-- OBIETTIVO 1 --
Secondo il brano su Sala Biellese e Andrate, in che anno è stata edificata la Chiesa Parrocchiale di San Pietro in Vincoli?

A Bornasco unica frazione di Sala Biellese vi si trova l'oratorio di San Giuseppe e della Madonna della Neve, realizzata agli inizi del XIX secolo. Mentre in rione Mombello è presente l'oratorio di San Rocco oggi sconsacrato.
Interessante la massiccia torre campanaria. Sala era famosa per le attività tessili, soprattutto, per le lavorazioni della canapa che si effettuava nelle scrigne, locali seminterrati o cantine in cui l'umidità concorreva a migliorare la qualità del filato.
Mentre ai calessini chiediamo un ulteriore sforzo per raggiungere Andrate, il mio pensiero va ai faticosi allenamenti che Sergio Barbero, nato a Sala Biellese nel 1969, doveva affrontare per diventare un famoso campione di ciclismo su strada. Infatti la sua carriera ciclistica, anche se spesso ricoperta in ruolo di gregario, gli ha permesso di poter raggiungere un notevole palmares con diverse vittorie e notevoli piazzamenti nelle maggiori competizioni nazionali e internazionali. La strada in cui si allenava Sergio Borbero, come la nostra era costantemente coronata da boschi, che come al campione di ciclismo anche a noi permette di viaggiare all'ombra.
I calessini arrancano faticosamente ma non si arrendono ne cedono. Arditi come noi vogliono raggiungere gli 820 metri di altitudine sul livello del mare di Andrate. Infatti ci aspetta uno dei più bei panorami sul canavese. Con i calessini prendiamo la irta e stretta salita che ci conduce davanti alla Chiesa San Pietro in Vincoli posta vicino al Palazzo Municipale di Andrate. Parcheggiamo i nostri potenti mezzi di trasporto e dall'altura ci soffermiamo ad ammirare il panorama sul canavese. E' possibile vedere oltre la splendida catena montuosa delle Alpi, la città di Ivrea e le propaggini di Torino.
Il suo nome sembra avere una origine celtica: deriverebbe dalle parole and e art significanti termine-fine la prima e terra la seconda. Indicanti in questo modo la terra di confine, che era la Serra che divideva geograficamente la zona ad oriente abitata dai Vittimuli da quella occidentale, abitata dai Salassi come ad Andrate. Questo borgo situato sulla sommità della Serra Morenica di Ivrea è documentato dall'inizio del XIII secolo in quanto feudo della mensa vescovile del centro eporediese. Nel 1365 per diploma dell'imperatore Carlo IV, passa in dominio ai Savoia.
Entro ad ammirare la Chiesa Parrocchiale di San Pietro in Vincoli, che come indica la data posta sulla facciata è stata edificata nel 1717. All'interno, ha tre navate con tre altari e un bel dipinto del 1843 di Augero da Verolengo, posto sull'altare maggiore. Una lapide ricorda che Padre Beccaria dalla sagrestia, nel 1762 faceva le sue osservazioni astronomiche.

-- RECORD FORNITI --
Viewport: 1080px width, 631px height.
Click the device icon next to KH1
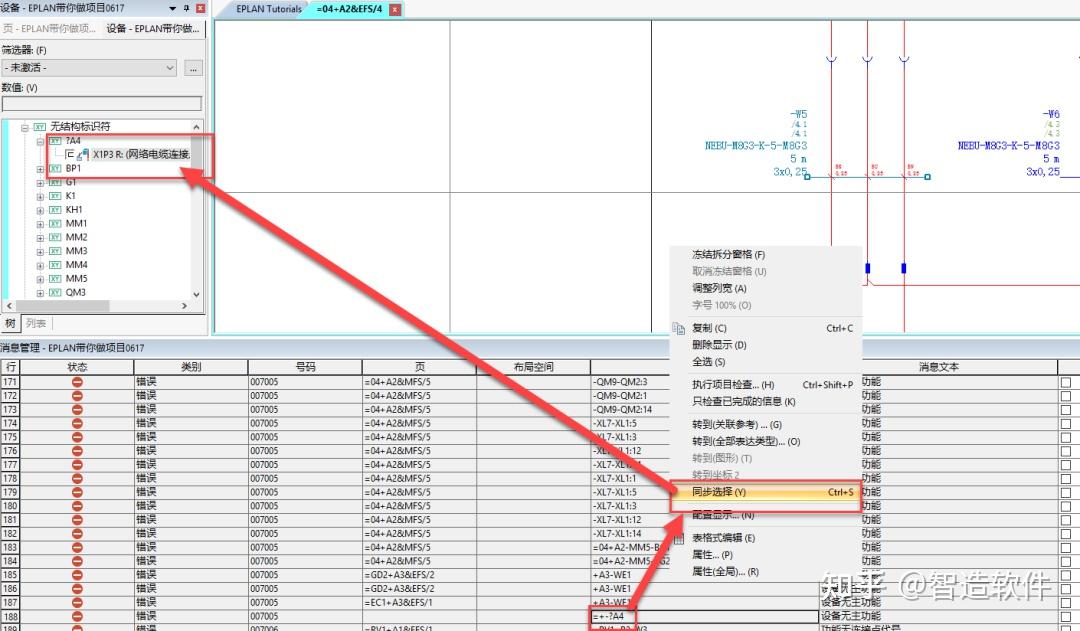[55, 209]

* * *

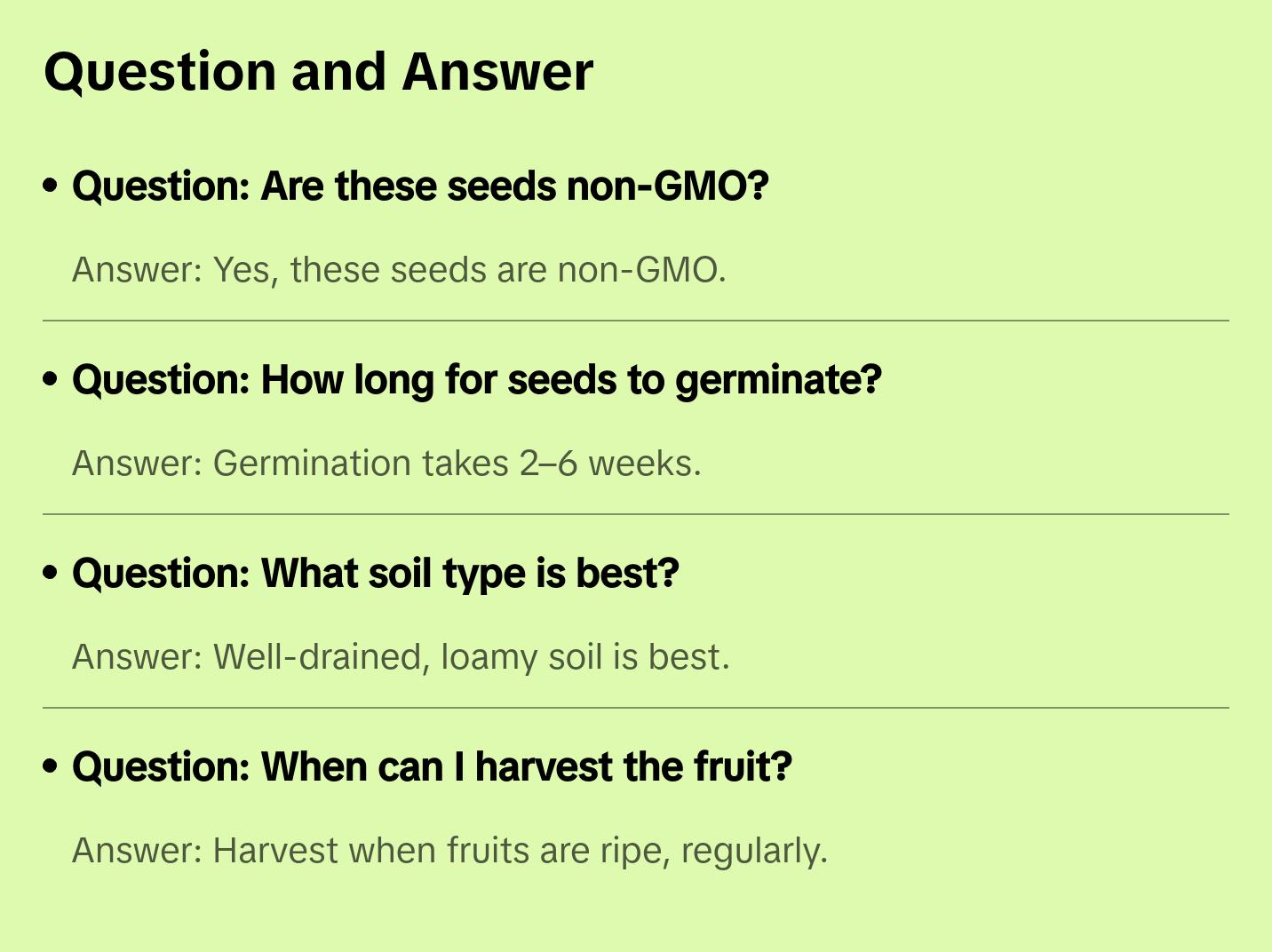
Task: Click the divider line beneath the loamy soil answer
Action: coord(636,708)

-- OBIETTIVO 2 --
Restituisci tutte le righe dei record che contengono la parola "Click", tenendo conto di maiuscole e minuscole.

-- SOLUZIONE COMPLETA 1 --
Nel 1717.

-- SOLUZIONE COMPLETA 2 --
Click the device icon next to KH1
Task: Click the divider line beneath the loamy soil answer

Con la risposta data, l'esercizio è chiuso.